Nanowires are, undoubtedly, crucial components for next-generation sensors, nanoelectronics, and nanomedicine.
To obtain the needed complexity, the growth and position of the metal chains should be controlled on an atomic level.
Now, a team of researchers has developed a new technique that produces helical, accurately-controlled, palladium-DNA systems that imitate the arrangement of natural base pairs existing in a double-stranded DNA molecule.
The study has been reported in the Angewandte Chemie International Edition journal.
Headed by Miguel A. Galindo, the researchers from the United States and Europe have particularly designed this elegant technique to produce continuous, individual chains of palladium ions. The new process is built on the self-organized assembly of single-stranded DNA molecules and a unique palladium complex.
In the recent past, DNA has turned out to be a significant tool in the field of nanotechnology and nanoscience, specifically because the resulting structures could be “programmed” via the base sequence of the DNA utilized. Metals incorporated into the DNA structures can give them several properties, like photoactivity, conductivity, magnetism, and catalytic activity.
But it is not a trivial task to arrange metal ions in the DNA molecules because these metal ions can attach to several different locations. Hence, Galindo’s research team has designed an intelligent technique for regulating the attachment of palladium ions to particular locations.
A uniquely built palladium complex was used by the researchers that can create base pairs with the natural adenine bases in a DNA strand. Within this complex, the ligand exists as an aromatic, flat ring system that seizes three of the four binding positions that are available on the palladium ion. Following this, the fourth position of the palladium ion becomes available to attach to a highly specific nitrogen atom in adenine.

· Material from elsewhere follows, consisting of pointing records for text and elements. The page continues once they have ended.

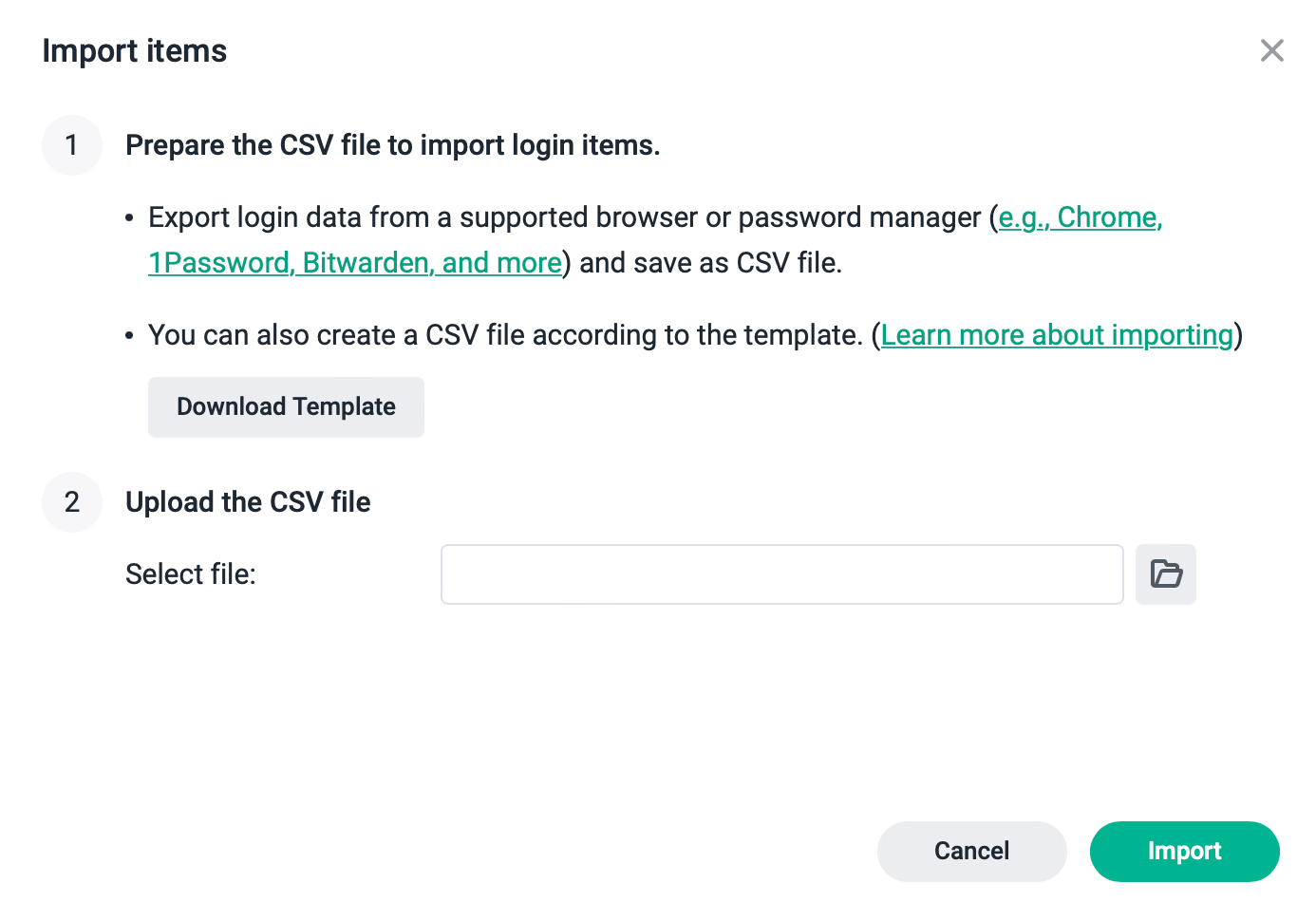The height and width of the screenshot is (902, 1316).
Task: Open the Learn more about importing link
Action: click(x=1057, y=335)
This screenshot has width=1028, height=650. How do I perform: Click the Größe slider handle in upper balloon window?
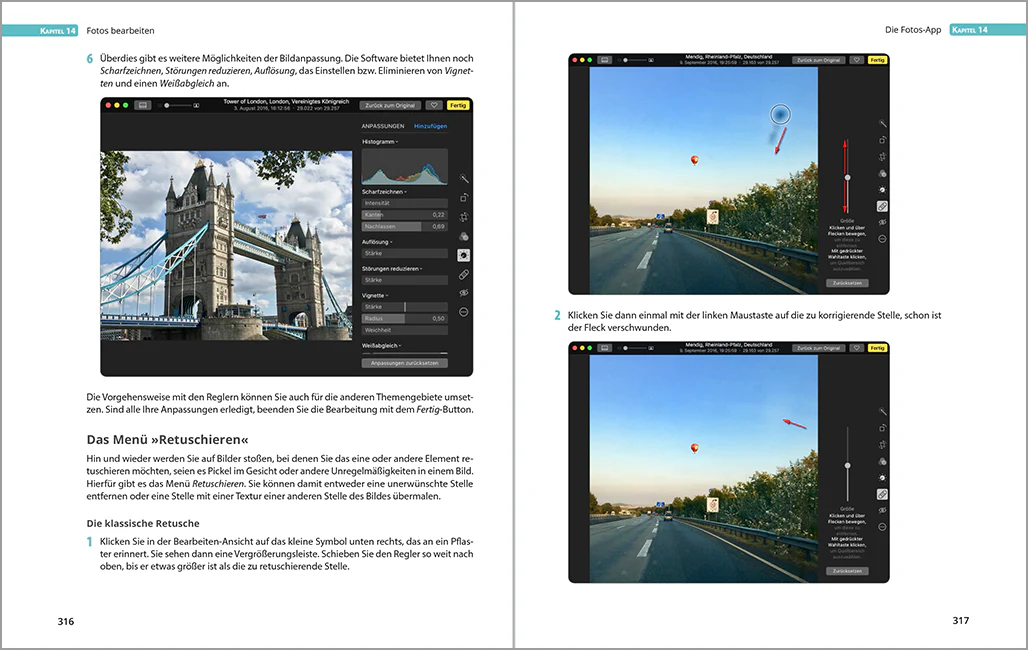click(x=847, y=178)
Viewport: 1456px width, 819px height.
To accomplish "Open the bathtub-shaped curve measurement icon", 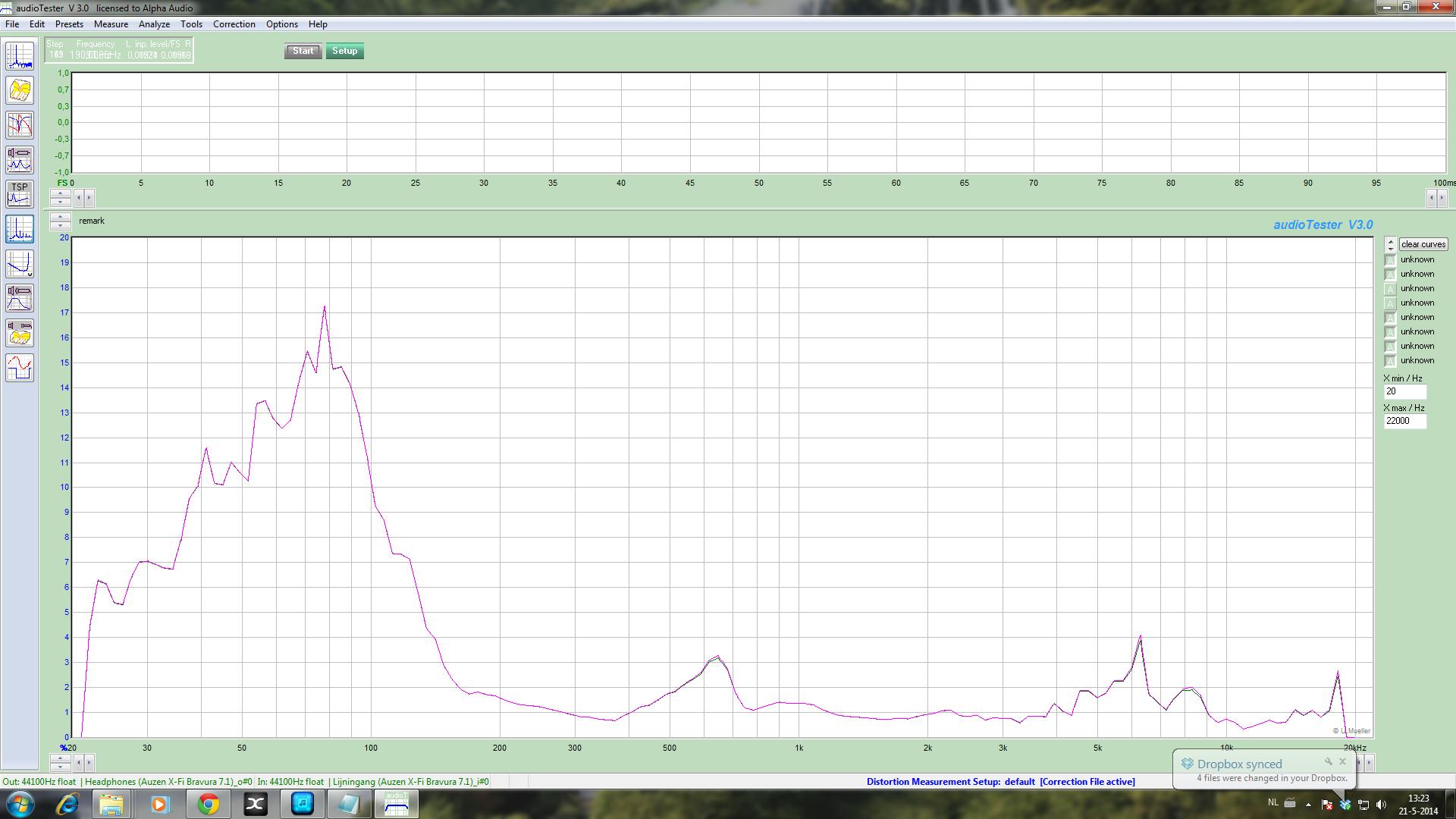I will pyautogui.click(x=20, y=264).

Besides this, the ligand contains oxygen atoms that can form a hydrogen bond with the adjacent NH2 group of the adenine. A binding pattern like this precisely matches with a Watson-Crick base pairing but is presently controlled by a palladium ion, which renders it significantly stronger when compared to this natural Watson-Crick base pairing.
If a single DNA strand made entirely of adenine bases is utilized, one palladium complex will attach to every adenine. The flat ligands self-assemble into coplanar stacks, similar to natural bases.
This leads to a double strand composed of palladium complexes and DNA that is similar to a natural DNA double helix wherein a single strand has been substituted by a supramolecular stack of constant palladium complexes.
While the researchers are yet to show the conductive characteristics of these systems, it can be assumed that the precise reduction of such metal ions may result in the development of a conductive nanowire that has an extremely controlled structure.
At present, the team is working along this line and is also looking for ways to alter the ligand, which can also impart novel properties to the system.
Pérez‐Romero, A., et al. (2021) Single‐Stranded DNA as Supramolecular Template for One‐Dimensional Palladium(II) Arrays. Angewandte Chemie International Edition. doi.org/10.1002/anie.202015554.